If women don’t want to be raped, they shouldn’t dress like sluts. That’s what one Toronto constable had to say to a group of college students during a safety orientation in January.
Before you check your calendar, yes, it is still 2011 A.D. But like conspiracy theories about the birth certificates of black presidents, some mistaken ideas take a long time to die. And the idea that rape victims are to blame for the violence perpetrated against them is one of the oldest most enduring on this planet.
The Canadian cop who uttered those words unleashed a shit storm, and not just because he found himself subject to a professional standards inquiry. He so outraged women in Toronto that they decided to take back the word “slut” and to confront this anti-woman bias straight on. Their reason was simple: “Because we’ve had enough.”

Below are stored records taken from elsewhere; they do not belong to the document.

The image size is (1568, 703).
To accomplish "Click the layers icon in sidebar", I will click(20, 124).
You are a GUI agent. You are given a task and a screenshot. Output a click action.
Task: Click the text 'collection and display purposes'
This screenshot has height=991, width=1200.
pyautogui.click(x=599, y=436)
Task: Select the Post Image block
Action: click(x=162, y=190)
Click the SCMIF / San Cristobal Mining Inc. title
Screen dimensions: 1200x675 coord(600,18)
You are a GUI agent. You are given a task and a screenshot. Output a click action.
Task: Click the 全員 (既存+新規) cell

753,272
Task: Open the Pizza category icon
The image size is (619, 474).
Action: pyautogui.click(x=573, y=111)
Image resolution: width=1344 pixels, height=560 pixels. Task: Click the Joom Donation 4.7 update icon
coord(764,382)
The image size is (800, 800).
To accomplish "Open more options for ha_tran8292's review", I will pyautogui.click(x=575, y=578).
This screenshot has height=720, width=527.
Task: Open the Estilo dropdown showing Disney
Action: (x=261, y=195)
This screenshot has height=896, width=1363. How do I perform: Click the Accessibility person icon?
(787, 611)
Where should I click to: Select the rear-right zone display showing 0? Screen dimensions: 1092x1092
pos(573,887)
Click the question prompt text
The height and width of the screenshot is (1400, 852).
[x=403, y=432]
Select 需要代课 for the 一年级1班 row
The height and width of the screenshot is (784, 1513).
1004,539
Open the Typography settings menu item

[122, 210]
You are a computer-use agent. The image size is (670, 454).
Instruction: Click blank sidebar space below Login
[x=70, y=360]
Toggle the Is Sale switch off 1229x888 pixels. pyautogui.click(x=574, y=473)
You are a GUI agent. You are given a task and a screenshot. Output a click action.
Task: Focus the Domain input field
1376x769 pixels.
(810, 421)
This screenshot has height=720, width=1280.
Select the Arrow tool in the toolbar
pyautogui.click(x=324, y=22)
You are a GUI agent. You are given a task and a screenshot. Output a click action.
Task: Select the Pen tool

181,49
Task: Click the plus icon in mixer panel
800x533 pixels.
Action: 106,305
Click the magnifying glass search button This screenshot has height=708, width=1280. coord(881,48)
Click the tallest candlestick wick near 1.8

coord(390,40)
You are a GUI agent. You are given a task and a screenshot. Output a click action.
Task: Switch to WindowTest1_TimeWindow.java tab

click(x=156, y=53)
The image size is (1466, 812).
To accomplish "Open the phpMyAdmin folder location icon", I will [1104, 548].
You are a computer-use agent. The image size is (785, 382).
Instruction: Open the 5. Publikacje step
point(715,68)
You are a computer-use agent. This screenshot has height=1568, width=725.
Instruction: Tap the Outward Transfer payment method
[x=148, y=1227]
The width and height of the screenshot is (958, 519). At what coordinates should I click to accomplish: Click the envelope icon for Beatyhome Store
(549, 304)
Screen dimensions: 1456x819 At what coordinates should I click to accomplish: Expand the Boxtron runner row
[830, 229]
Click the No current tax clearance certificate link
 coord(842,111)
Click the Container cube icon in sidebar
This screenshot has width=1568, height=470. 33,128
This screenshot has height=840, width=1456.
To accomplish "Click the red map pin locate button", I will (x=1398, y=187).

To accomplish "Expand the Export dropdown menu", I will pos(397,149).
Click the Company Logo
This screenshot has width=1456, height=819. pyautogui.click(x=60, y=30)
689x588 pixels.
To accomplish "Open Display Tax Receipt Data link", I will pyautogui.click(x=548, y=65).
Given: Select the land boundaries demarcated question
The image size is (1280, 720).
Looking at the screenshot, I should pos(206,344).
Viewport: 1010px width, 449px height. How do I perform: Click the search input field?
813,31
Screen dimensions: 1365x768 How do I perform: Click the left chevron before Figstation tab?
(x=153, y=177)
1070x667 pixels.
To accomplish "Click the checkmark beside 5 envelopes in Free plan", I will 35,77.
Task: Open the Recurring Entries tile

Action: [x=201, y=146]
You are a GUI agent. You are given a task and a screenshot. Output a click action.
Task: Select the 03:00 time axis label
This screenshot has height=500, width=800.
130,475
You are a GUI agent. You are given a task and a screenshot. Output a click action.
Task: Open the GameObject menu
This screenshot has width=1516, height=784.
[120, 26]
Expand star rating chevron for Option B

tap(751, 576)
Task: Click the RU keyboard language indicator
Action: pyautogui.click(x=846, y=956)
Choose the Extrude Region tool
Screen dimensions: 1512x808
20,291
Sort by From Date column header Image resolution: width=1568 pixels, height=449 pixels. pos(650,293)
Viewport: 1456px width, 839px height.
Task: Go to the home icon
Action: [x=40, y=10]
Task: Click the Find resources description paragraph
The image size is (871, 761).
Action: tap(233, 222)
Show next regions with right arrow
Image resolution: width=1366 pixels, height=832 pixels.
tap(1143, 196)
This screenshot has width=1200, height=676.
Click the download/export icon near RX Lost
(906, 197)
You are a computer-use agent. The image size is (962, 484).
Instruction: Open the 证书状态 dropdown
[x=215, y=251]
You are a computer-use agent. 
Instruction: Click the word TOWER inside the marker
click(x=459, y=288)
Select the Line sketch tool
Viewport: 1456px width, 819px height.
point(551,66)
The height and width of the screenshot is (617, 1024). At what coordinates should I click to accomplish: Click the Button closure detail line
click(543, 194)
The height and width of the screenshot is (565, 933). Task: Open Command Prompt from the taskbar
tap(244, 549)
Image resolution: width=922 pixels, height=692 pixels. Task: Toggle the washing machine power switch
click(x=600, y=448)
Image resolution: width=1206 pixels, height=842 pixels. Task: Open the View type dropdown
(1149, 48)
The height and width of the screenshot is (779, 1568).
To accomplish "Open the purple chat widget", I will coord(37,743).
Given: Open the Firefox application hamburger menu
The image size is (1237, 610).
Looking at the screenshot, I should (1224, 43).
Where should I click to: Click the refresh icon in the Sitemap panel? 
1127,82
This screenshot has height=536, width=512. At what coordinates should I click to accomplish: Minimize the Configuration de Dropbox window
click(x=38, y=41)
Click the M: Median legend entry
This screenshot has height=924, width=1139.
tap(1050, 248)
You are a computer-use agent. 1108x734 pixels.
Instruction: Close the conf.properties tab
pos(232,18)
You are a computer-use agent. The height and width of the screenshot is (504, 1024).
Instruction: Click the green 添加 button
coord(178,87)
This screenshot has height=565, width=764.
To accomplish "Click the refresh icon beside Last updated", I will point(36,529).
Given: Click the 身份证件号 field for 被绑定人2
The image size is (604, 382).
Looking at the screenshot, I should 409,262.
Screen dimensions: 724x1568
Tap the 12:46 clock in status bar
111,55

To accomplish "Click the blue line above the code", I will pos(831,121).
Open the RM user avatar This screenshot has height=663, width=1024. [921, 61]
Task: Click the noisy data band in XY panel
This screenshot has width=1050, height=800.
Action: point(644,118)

And SlutWalk Toronto was born. Women took to the streets on April 3, some of them dressed quite provocatively, others holding signs of protest.
Their actions inspired others.
It seems that women everywhere have had enough. They’ve had enough of victim blaming. They’ve had enough of people making excuses for rapists. They’ve had enough of dealing with rape as woman problem and not a rapist problem.
As a result, SlutWalks have been organized around the world — Ottawa, Vancouver, Detroit, Chicago, Santa Cruz, Dallas.
“Slut pride” read one sign carried in the Boston SlutWalk.
“Society teaches, ‘Don’t get raped’ instead of ‘Don’t rape,’” read another.
On July 2, SlutWalk comes to Denver, thanks to two young women who read about the event and its origins and decided that something had to be done.
“Everyone should be free to dress how they please without fear of being sexually assaulted,” says co-organizer Felicia.
Her fellow organizer has created T-shirts for the occasion that say, “This is what a slut looks like.”
With a lot of online support, SlutWalk Denver looks like it will be a success.
It’s always amazed me that there are those in our society whose first response to an act of rape is to attack or blame the victim. What was she wearing? Was she drunk? Was she walking alone at night?
Some of the people who ask these questions aren’t so much blaming the victim as seeking a sense of reassurance that the same thing won’t happen to them. After all, they would never get drunk and pass out at a frat house. They would never walk home alone at 1 a.m. They would never dress like that.
But there are others who seem to side with the rapist, coming up with reasons to excuse his violent and criminal actions while holding the victim accountable. Do these people identify and sympathize with the rapist? Or do they hold onto archaic notions about women, sexuality and rape?
Perhaps both. Implied in the Canadian cop’s use of the term “slut” is the idea that women who are “too sexual” are fair game for men who rape and that they might even deserve what happens to them. One SlutWalk organizer, a rape survivor, described how the fact that she owned a vibrator was used against her, as if the act of getting herself off and enjoying her own body somehow meant that she deserved to be assaulted. (If you own more than one vibrator, does that mean you deserve to be gang-raped?) This attitude is nothing less than misogyny. It’s based in the archaic belief that there are two kinds of women: virgins and women a man can fuck at will with impunity.
But women have a right to embrace their own sexuality and sensuality. They have a right to enjoy sex with partners of their choosing — including battery-operated ones — without suffering violence. And that’s what SlutWalk is all about — reclaiming the word that’s used to sexually suppress women and excuse violence against them.
SlutWalk Denver is slated for July 2 from noon to 3 p.m. Sluts and supporters of sluts rights will gather at the State Capitol and march to Civic Center Park to decry slut-bashing and medieval attitudes toward women, women’s sexuality and rape.
Join in and stand up for your right to embrace your own sexuality while being free from sexual violence. Hey, sluts like us need to stick together.